La llegada de los “outsiders”: por qué se miden y para qué sirve

Nicolás Sanz

La inclusión de figuras ajenas a la política tradicional, u outsiders, en los sondeos de opinión pública va mucho más allá de la curiosidad y, en realidad, se trata de la muestra explícita de la crisis de representación. 

Cuando consultoras miden a personajes como Mario Pergolini, Dante Gebel o Marcos Galperin, no necesariamente están sugiriendo una candidatura, sino que buscan identificar hacia dónde se desplazó el capital que la clase política perdió. 

En un contexto de creciente ausentismo a las urnas, donde la participación del padrón electoral se ubica en pisos históricos, estos nombres tienen el objetivo de ser sensores de humor político dentro de la sociedad. 

Para poner un ejemplo, el sondeo sobre estos tres hombres, que fueron medidos por DC Consultores, permite diagnosticar si el electorado busca una figura empresarial, la capacidad de comunicación masiva o un guía espiritual.

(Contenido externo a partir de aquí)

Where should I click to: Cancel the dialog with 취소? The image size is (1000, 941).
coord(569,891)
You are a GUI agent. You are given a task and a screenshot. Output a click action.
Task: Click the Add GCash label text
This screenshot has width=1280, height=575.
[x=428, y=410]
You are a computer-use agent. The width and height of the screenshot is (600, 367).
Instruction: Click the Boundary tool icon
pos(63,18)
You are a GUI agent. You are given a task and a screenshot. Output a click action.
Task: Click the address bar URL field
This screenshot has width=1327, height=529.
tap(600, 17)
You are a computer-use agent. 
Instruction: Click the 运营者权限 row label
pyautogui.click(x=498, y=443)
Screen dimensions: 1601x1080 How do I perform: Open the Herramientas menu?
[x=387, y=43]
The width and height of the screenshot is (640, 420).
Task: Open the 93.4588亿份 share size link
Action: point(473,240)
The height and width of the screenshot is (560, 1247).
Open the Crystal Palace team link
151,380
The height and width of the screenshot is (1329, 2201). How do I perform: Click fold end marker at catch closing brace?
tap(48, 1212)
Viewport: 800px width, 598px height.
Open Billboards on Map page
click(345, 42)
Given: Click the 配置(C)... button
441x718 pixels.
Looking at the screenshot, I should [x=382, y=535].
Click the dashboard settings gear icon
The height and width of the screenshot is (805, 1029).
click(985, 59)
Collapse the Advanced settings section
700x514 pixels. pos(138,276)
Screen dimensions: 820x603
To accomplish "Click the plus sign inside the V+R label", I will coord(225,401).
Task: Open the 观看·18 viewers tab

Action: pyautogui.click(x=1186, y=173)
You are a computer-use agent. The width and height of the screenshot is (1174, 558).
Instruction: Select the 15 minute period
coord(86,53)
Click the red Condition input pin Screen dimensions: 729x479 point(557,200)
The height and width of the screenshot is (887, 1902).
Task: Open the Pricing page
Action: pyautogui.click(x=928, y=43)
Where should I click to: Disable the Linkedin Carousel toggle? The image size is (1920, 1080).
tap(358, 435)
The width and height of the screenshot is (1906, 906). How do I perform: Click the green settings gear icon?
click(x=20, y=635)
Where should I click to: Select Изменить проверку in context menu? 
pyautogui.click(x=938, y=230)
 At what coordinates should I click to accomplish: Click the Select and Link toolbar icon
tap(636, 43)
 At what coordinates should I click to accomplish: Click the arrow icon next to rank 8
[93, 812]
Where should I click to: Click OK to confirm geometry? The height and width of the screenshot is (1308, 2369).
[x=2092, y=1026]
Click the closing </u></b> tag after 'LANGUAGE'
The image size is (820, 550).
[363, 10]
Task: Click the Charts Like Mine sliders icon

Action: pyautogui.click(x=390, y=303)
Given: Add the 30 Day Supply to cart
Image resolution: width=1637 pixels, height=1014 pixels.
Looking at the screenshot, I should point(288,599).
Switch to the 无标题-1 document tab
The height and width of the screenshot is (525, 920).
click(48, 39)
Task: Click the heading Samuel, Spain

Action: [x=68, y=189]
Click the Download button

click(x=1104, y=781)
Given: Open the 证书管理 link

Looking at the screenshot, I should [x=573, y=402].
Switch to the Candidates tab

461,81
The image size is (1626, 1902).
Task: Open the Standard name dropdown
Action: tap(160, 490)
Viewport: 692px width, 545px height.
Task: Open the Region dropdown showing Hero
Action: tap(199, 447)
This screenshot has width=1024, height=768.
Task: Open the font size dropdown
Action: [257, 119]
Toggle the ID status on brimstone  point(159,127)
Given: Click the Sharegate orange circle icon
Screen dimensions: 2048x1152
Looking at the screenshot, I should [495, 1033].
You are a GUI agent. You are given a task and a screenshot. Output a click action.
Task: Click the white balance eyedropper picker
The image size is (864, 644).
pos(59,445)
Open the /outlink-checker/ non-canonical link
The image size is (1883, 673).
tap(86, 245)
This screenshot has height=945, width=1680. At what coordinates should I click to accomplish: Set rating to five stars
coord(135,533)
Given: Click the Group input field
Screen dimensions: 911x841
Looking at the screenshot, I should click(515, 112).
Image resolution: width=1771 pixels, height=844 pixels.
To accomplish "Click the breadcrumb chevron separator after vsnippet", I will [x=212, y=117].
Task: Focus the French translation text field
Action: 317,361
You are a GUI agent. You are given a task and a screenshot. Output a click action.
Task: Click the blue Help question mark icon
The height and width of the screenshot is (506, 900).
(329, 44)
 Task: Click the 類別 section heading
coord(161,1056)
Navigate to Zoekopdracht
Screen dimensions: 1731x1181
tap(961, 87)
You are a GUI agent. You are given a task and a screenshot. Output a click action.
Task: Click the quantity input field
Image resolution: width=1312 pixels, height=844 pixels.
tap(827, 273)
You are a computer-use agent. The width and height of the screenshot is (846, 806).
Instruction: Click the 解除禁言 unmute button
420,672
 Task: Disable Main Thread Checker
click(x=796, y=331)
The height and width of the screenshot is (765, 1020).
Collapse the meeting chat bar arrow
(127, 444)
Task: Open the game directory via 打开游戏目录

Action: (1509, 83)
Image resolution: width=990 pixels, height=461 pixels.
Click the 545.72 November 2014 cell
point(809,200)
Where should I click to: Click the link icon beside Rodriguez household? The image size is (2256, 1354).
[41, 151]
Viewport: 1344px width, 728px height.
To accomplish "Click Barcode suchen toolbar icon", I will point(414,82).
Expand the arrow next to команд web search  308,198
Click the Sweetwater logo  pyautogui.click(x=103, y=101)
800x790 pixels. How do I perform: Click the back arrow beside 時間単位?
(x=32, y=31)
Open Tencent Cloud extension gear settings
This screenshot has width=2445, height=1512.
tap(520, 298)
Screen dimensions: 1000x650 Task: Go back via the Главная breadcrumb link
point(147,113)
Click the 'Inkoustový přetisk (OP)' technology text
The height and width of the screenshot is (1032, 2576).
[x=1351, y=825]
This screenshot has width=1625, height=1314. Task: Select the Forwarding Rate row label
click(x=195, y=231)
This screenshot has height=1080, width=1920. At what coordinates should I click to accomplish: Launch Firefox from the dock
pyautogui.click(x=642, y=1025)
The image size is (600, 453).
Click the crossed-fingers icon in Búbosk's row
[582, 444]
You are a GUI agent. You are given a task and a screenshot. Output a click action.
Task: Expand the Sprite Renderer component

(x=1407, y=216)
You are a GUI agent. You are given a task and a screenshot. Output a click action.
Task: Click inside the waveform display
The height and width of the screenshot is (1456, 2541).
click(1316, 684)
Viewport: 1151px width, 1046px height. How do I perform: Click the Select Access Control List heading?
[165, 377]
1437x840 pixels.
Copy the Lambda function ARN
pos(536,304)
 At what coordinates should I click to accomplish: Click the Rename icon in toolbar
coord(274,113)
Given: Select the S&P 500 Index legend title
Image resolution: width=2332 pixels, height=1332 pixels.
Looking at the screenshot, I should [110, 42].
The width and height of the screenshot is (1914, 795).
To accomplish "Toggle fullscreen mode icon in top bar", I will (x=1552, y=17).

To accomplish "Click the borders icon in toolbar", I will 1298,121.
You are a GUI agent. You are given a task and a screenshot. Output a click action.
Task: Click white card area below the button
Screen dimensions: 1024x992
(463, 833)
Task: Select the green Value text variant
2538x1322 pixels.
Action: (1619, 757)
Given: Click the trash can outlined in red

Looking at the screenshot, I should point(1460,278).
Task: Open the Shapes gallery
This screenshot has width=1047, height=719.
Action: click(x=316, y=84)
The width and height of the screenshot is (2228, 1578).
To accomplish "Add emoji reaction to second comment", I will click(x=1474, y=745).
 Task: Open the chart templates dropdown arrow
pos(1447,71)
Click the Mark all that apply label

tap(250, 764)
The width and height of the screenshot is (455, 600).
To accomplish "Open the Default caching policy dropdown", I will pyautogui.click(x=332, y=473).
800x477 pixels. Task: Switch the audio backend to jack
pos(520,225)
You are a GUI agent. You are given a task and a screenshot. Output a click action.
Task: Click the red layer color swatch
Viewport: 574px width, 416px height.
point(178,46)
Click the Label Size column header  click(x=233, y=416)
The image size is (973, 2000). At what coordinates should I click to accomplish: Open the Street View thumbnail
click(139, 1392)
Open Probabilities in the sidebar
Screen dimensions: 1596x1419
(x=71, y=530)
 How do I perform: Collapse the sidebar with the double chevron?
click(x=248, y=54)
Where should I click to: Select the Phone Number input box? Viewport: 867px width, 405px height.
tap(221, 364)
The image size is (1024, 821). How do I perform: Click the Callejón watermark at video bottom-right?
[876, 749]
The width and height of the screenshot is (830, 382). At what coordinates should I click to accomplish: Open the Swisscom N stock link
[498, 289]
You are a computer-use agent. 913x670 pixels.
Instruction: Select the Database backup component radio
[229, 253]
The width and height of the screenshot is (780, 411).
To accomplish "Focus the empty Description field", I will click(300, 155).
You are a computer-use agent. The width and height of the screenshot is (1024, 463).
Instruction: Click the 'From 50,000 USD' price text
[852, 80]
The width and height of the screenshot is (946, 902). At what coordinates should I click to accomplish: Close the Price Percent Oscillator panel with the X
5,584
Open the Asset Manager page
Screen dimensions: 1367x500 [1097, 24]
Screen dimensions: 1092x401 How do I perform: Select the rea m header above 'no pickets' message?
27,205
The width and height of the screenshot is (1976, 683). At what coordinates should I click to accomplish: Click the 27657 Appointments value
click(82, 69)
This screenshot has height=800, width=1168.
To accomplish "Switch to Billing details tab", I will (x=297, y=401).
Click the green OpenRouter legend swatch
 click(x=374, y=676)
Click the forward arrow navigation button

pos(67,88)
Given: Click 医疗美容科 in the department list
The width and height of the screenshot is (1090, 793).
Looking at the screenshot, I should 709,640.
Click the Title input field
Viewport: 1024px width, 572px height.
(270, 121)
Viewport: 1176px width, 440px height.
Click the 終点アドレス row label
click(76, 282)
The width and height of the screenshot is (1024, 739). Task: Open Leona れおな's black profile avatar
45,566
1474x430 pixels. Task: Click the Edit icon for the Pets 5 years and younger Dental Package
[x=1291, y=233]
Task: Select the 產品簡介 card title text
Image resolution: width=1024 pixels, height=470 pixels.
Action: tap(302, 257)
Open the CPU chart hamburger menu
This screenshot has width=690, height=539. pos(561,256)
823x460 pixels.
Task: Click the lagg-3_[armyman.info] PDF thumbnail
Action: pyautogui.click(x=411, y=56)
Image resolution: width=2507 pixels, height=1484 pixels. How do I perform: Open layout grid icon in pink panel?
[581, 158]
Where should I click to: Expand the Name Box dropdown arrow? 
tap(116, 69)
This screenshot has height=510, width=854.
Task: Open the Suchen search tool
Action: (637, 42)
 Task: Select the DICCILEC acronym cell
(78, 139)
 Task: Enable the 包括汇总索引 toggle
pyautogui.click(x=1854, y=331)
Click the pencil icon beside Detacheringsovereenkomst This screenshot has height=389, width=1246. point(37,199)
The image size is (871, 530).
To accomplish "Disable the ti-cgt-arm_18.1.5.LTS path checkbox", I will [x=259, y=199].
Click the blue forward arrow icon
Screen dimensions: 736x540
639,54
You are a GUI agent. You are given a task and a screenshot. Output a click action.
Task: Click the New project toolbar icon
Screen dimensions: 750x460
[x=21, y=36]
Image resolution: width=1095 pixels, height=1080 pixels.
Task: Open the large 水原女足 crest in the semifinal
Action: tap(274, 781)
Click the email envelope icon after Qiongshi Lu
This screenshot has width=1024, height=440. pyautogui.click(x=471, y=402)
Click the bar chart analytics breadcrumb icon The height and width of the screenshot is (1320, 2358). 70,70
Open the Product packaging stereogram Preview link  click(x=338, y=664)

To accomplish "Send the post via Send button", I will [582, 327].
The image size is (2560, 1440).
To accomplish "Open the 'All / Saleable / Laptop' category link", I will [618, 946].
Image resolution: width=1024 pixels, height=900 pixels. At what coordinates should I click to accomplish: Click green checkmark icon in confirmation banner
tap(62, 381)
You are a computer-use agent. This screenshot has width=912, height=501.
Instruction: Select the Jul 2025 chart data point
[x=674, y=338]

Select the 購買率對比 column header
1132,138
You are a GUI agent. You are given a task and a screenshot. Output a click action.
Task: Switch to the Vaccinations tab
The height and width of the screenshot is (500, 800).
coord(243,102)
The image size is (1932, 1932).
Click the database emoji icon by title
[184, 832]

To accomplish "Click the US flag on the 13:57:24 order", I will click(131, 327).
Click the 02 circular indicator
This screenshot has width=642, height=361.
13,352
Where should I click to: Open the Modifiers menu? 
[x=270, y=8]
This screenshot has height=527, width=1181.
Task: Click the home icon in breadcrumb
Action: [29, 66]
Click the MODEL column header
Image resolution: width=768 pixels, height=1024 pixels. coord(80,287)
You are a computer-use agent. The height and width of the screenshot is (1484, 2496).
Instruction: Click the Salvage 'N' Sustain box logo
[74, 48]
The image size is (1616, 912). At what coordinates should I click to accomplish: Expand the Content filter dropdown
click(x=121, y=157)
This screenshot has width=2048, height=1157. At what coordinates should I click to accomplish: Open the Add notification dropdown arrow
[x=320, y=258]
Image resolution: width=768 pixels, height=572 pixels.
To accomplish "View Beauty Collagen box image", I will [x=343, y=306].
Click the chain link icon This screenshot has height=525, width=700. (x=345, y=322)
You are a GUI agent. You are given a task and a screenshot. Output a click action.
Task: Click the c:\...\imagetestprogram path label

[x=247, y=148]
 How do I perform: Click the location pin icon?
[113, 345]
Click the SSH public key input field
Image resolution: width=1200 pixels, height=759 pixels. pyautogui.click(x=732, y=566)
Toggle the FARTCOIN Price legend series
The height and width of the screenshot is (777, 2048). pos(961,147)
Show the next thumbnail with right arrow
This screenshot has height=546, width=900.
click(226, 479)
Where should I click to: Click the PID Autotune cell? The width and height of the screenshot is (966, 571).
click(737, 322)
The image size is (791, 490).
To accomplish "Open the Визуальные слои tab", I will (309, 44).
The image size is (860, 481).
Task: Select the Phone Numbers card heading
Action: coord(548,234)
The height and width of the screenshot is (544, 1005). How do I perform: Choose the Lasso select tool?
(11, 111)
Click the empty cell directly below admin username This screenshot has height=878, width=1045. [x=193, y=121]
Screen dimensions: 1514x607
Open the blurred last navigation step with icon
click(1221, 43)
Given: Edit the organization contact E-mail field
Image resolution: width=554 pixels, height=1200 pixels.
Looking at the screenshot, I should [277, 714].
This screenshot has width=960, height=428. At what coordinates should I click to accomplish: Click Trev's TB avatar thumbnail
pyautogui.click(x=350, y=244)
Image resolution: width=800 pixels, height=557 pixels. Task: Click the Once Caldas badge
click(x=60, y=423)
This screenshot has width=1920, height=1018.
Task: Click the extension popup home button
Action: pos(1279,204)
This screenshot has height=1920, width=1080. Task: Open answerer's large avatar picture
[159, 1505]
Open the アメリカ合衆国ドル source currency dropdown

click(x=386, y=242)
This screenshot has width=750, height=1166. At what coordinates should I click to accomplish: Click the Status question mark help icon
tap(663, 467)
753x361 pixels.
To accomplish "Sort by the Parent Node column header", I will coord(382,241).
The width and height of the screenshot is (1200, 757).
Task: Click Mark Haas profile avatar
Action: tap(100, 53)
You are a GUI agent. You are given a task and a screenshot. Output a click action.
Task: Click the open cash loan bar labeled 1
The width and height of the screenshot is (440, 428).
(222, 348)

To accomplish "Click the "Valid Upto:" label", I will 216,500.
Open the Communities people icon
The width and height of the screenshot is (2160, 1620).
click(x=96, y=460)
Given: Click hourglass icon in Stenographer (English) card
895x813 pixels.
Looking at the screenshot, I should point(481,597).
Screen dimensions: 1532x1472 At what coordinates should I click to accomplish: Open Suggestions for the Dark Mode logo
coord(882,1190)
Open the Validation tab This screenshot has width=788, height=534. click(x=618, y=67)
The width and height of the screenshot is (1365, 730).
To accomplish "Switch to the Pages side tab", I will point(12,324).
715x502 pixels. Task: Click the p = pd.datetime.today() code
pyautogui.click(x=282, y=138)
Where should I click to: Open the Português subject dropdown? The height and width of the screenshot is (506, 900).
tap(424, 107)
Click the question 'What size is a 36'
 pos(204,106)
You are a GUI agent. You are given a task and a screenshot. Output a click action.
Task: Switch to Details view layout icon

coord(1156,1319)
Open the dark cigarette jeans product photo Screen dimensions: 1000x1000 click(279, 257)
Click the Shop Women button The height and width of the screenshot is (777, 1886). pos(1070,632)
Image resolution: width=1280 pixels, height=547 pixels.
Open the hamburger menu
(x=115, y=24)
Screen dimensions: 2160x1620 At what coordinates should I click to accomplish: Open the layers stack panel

Por otro lado, para los armadores políticos, medir a un outsider sirve para evaluar el techo electoral de las estructuras existentes y, de esta forma, analizar las estrategias que se utilizarán para las campañas electorales. 

Si un empresario como Galperin, asociado al éxito tecnológico y la modernidad, o un comunicador como Pergolini, vinculado a la irreverencia y la gestión de medios, obtienen niveles de imagen positiva superiores a los dirigentes de carrera, se confirma la existencia de ese voto huérfano que no encuentra en la política tradicional ninguna representación.

En el caso de figuras de la talla de Dante Gebel, su inclusión analiza la permeabilidad del electorado ante liderazgos que se basan en la empatía y el carisma religioso, factores que suelen llenar los vacíos dejados por la racionalidad política.

Estas mediciones funcionan como medidores ya que si el outsider mide bien, la política tradicional se ve obligada a mimetizar su lenguaje o, eventualmente, a intentar cooptarlo.

En última instancia, este fenómeno revela un patrón en el que la credibilidad hoy se construye más por la trayectoria personal y el éxito profesional que por la militancia política. 

La presencia de estos nombres en las encuestas es una herramienta de benchmarking político que busca entender qué atributos de estos personajes son los que el ciudadano reclama y no encuentra en la oferta electoral vigente. 

No se trata únicamente de medir intención de voto, sino de entender qué es lo que la sociedad está buscando en medio de una falta de horizonte político claro, donde los outsiders toman relevancia frente a lo que alguna vez fue la lealtad desde la cuna.